▶ [Deine Aufgabe 1] Was für ein Gebäude war die Flüchtlingsnotunterkunft in Röllfeld früher laut dem Textauszug?
▶ [Deine Aufgabe 2] Schreib den Abschnitt aus dem Textauszug zwischen „Bild: Jens Marco“ und „für den Landrat.“, beide eingeschlossen, neu und setz dabei „Mittelschule“ statt „Grundschule“ ein.

== Textauszug

Bild: Jens Marco Scherf in einer ehemaligen Grundschule, die zu einer Unterkunf…
Röllfeld/Miltenberg taz | Vielleicht ist es ja ein Zeichen von Umsicht und
Verantwortung, Alarm zu rufen, bevor wirklich Land unter ist. Die
Flüchtlingsnotunterkunft im unterfränkischen Röllfeld, Landkreis
Miltenberg, am Rande eines Wohngebiets, zwischen freiwilliger Feuerwehr und
einem Sportgelände, macht jedenfalls nicht den Eindruck, aus allen Nähten
zu platzen. Keine Container, keine Zeltstädte weit und breit. Man wäre fast
dran vorbeigefahren.
Jens Marco Scherf öffnet die Tür zu der ehemaligen Grundschule. Mit seinen
wuscheligen Haaren und dem Achttagebart würde man ihn eher für den Leiter
der Einrichtung halten als für den Landrat.
Scherf hat Alarm gerufen – im zweiten Jahr des Kriegs in der Ukraine, und
in einer Welt, in der über hundert Millionen Menschen auf der Flucht sind.

====
== Gegebene Daten

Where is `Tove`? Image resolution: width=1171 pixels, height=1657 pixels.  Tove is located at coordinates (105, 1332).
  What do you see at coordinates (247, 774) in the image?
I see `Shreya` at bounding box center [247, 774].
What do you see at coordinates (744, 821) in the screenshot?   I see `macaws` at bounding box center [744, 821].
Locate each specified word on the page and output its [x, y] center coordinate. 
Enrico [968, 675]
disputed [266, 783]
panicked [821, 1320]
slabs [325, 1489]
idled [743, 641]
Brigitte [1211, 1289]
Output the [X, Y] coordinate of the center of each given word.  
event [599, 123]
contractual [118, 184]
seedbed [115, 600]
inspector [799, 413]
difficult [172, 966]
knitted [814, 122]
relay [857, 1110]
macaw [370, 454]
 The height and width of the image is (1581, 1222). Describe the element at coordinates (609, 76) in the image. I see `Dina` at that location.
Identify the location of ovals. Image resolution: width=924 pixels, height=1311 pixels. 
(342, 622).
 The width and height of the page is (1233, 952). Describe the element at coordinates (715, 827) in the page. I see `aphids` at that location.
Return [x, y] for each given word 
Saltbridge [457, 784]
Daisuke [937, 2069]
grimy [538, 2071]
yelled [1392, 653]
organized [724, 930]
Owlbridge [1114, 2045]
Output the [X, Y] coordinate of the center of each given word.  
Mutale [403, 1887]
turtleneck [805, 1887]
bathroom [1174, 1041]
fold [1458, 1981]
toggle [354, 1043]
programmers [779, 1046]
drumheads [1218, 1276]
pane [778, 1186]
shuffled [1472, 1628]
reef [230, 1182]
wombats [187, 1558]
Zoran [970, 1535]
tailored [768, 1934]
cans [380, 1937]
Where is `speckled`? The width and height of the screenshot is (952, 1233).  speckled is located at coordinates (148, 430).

====

▶ [Lösung 1] Eine Grundschule.

▶ [Lösung 2]
Bild: Jens Marco Scherf in einer ehemaligen Mittelschule, die zu einer Unterkunf…
Röllfeld/Miltenberg taz | Vielleicht ist es ja ein Zeichen von Umsicht und
Verantwortung, Alarm zu rufen, bevor wirklich Land unter ist. Die
Flüchtlingsnotunterkunft im unterfränkischen Röllfeld, Landkreis
Miltenberg, am Rande eines Wohngebiets, zwischen freiwilliger Feuerwehr und
einem Sportgelände, macht jedenfalls nicht den Eindruck, aus allen Nähten
zu platzen. Keine Container, keine Zeltstädte weit und breit. Man wäre fast
dran vorbeigefahren.
Jens Marco Scherf öffnet die Tür zu der ehemaligen Mittelschule. Mit seinen
wuscheligen Haaren und dem Achttagebart würde man ihn eher für den Leiter
der Einrichtung halten als für den Landrat.